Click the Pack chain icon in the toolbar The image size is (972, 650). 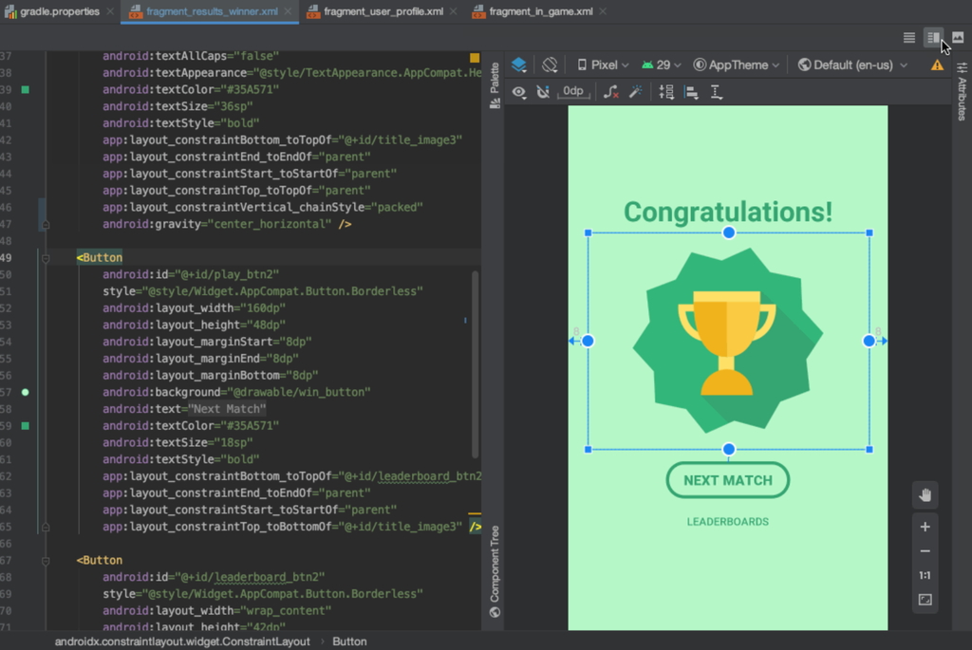point(665,92)
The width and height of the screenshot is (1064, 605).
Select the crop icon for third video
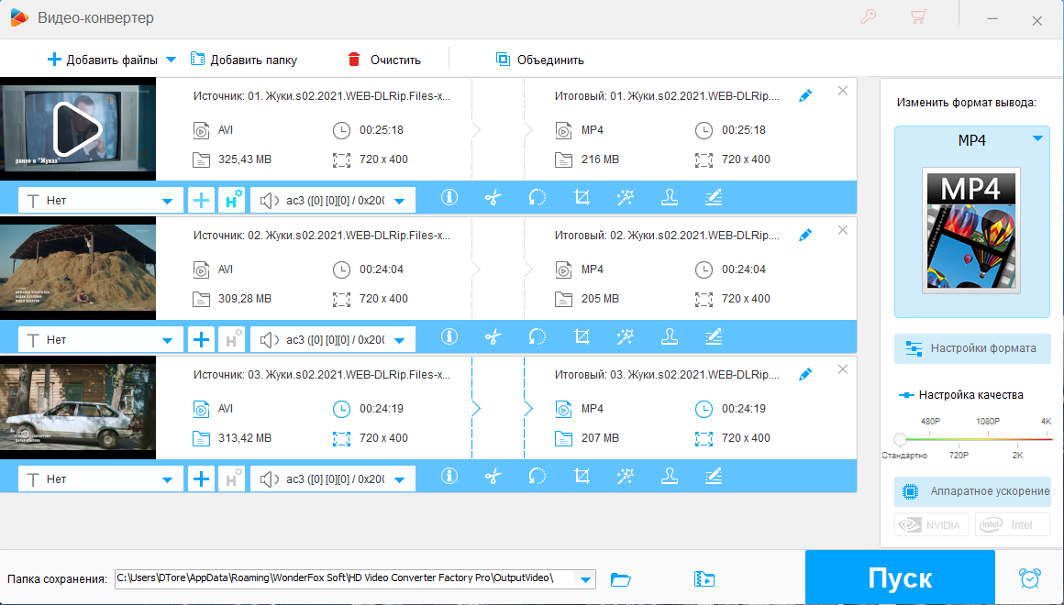[x=582, y=477]
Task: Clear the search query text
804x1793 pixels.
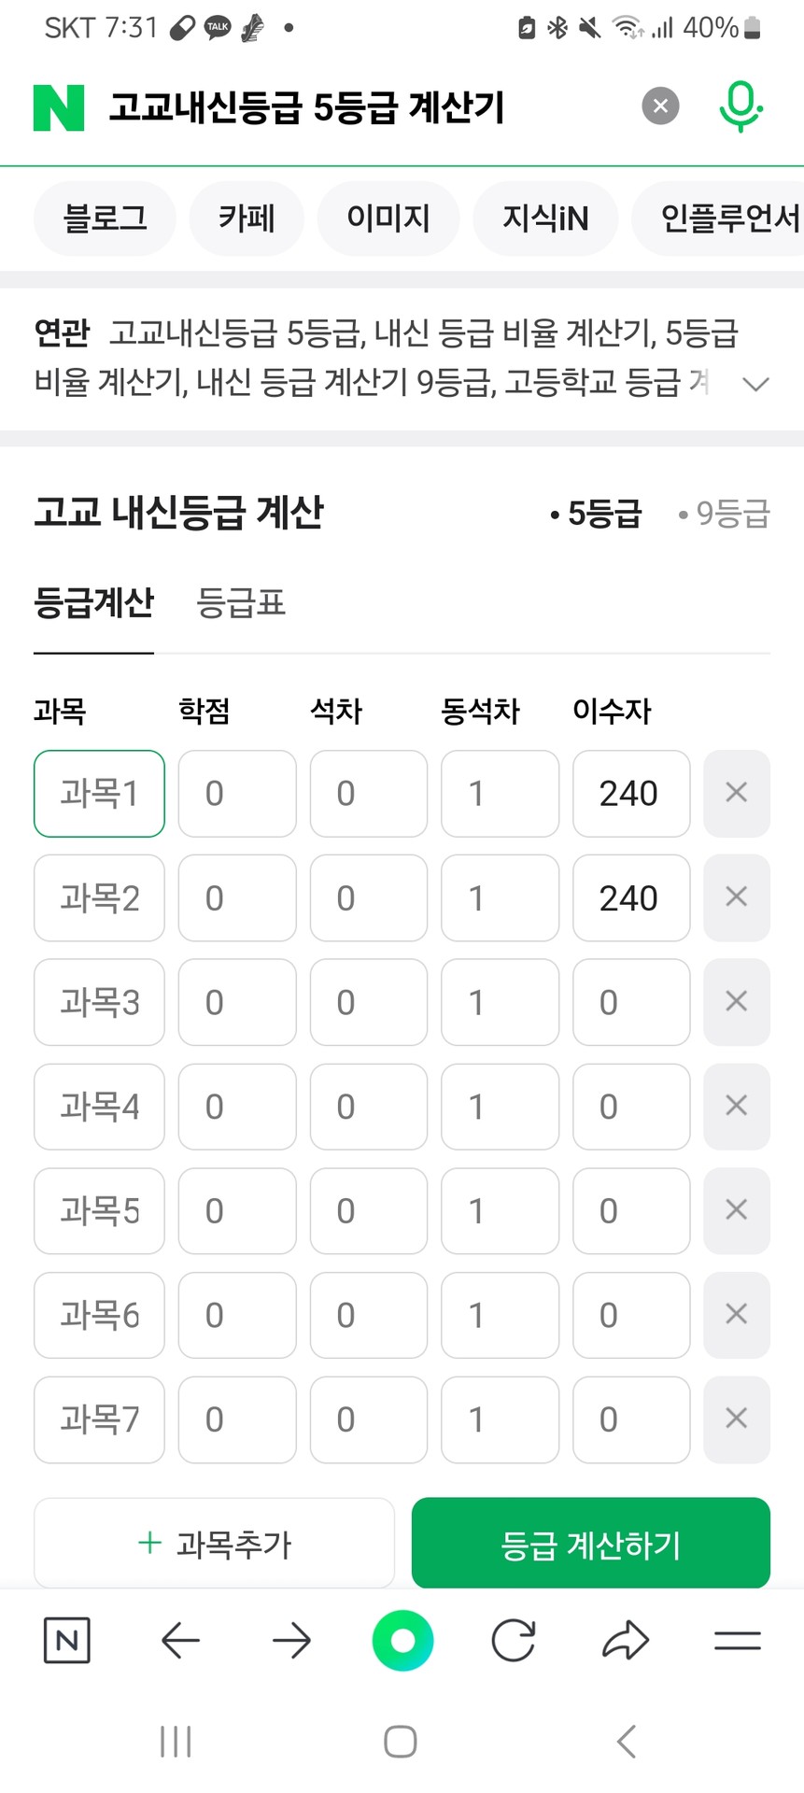Action: click(x=660, y=106)
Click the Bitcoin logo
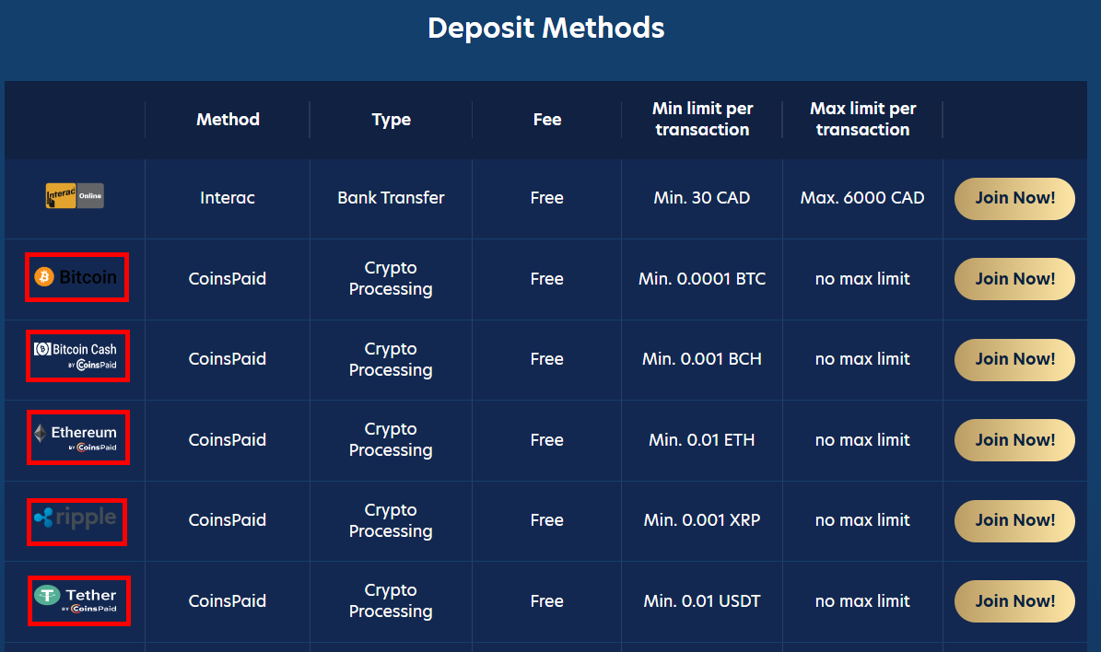 point(76,276)
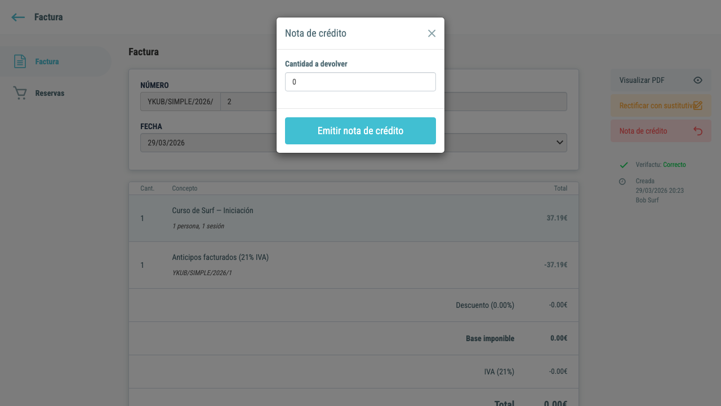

Exercise directions: Copy the stretch of the items from the line containing "Task: Clear the search query text" through the end of the items, and leave the pictures out of your copy.

Complete response:
Task: Clear the search query text
804x1793 pixels.
Action: click(x=660, y=106)
Click the Bitcoin logo
 point(76,276)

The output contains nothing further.